So the Good Lord really wants to fill out his team: how else to interpret the passing in recent months of three of the finest footballers of the past century — Jack Charlton, Nobby Stiles and Ray Clemence. All received thoroughly deserved eulogies. All had reached the highest realms of their sport and, though none made it to a very great age, they did at least achieve the biblical milestone of three score years and ten.

All deaths have a depth to their sadness, felt most deeply by immediate family, but not all have an added melancholy that engages us in a quite different way. Graham Cowdrey’s passing in seemingly straitened circumstances after a short illness was such a death. He didn’t reach his three score and ten — he was only 56 — and he didn’t achieve the highest realms of his sport, although he was a mighty fine batsman for Kent for more than decade. He was part of a powerful cricketing dynasty (the son of Colin, of course) so that was no surprise. What made Cowdrey’s passing different — and so affecting — was that his cricketing talent came across as being secondary, bottom of the pile even, to all the other things that made him the man he was.

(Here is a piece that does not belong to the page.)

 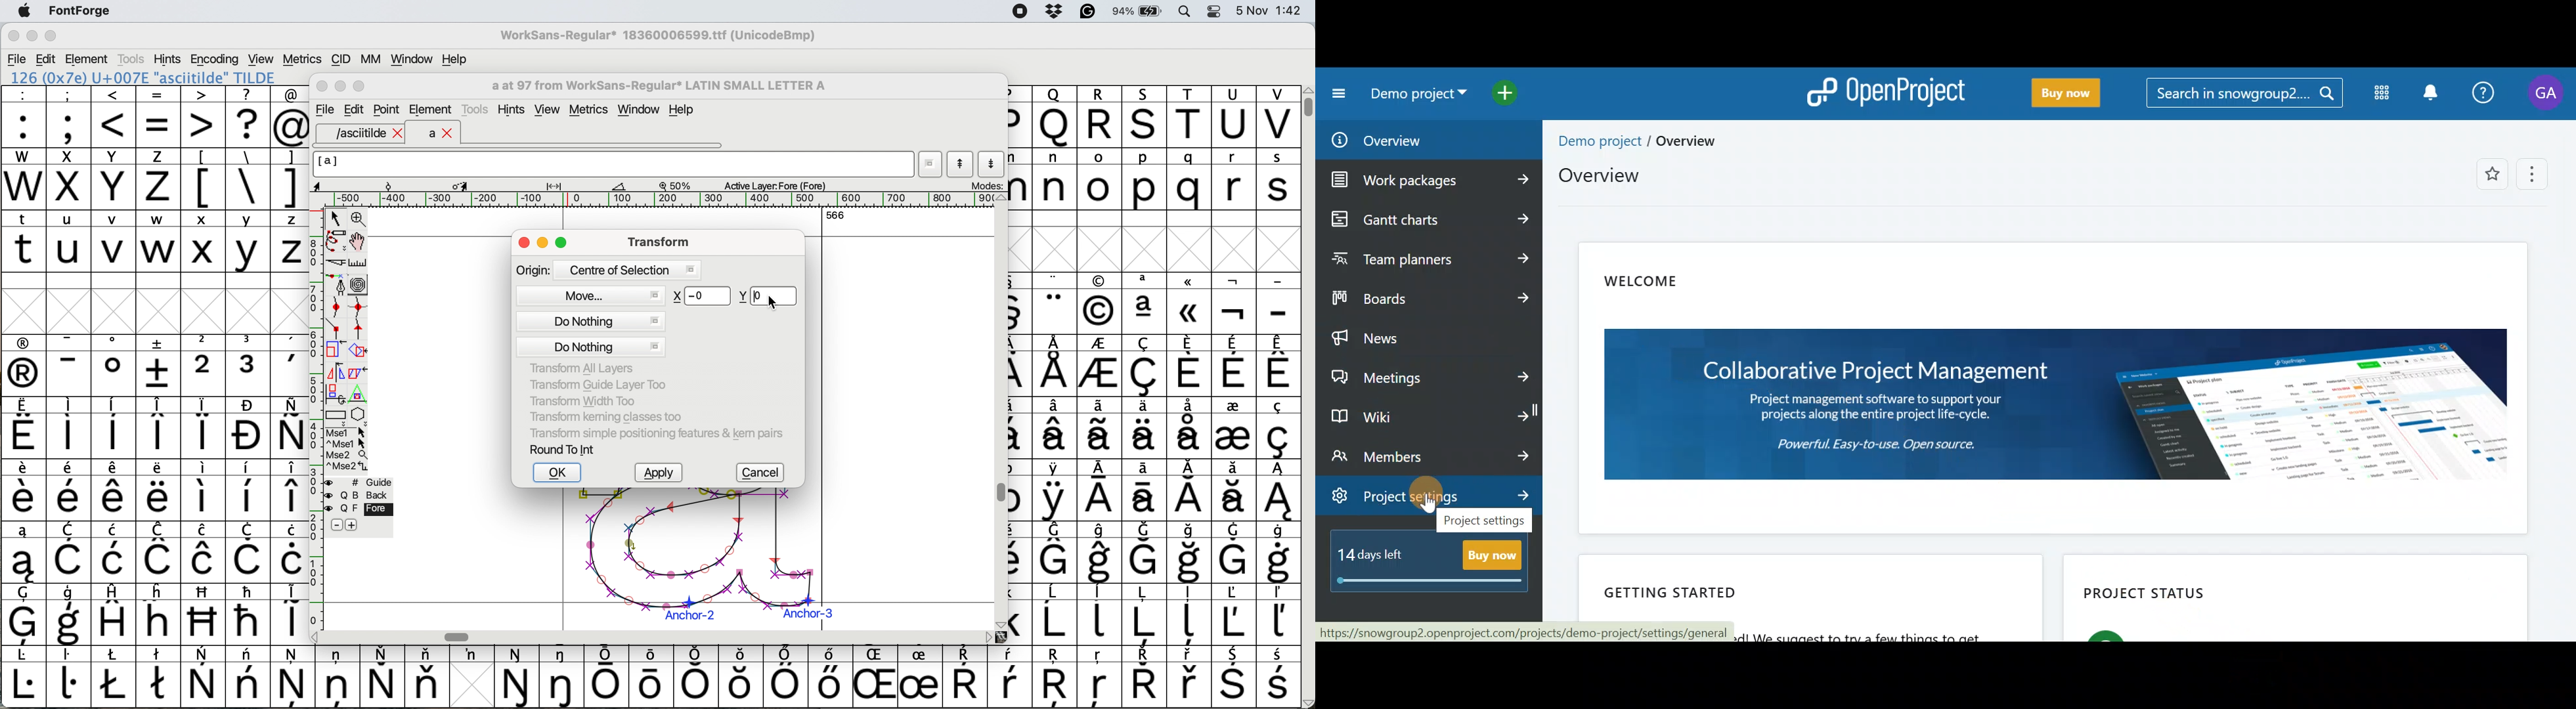 What do you see at coordinates (70, 616) in the screenshot?
I see `symbol` at bounding box center [70, 616].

Graham Cowdrey was king of the dressing room, and so charming that it didn’t feel like charm

His later years were scarred by personal and financial difficulties. But those who knew him at a young age remember something unusually likeable about him. You didn’t need a getting-to-know-you process with Cowdrey: he was just natural, warm and very funny. And immensely gifted — quirkily so when the mood took him. He once batted in a chest guard in a 30-over match at Tonbridge School, knowing he was up against a very quick quickie.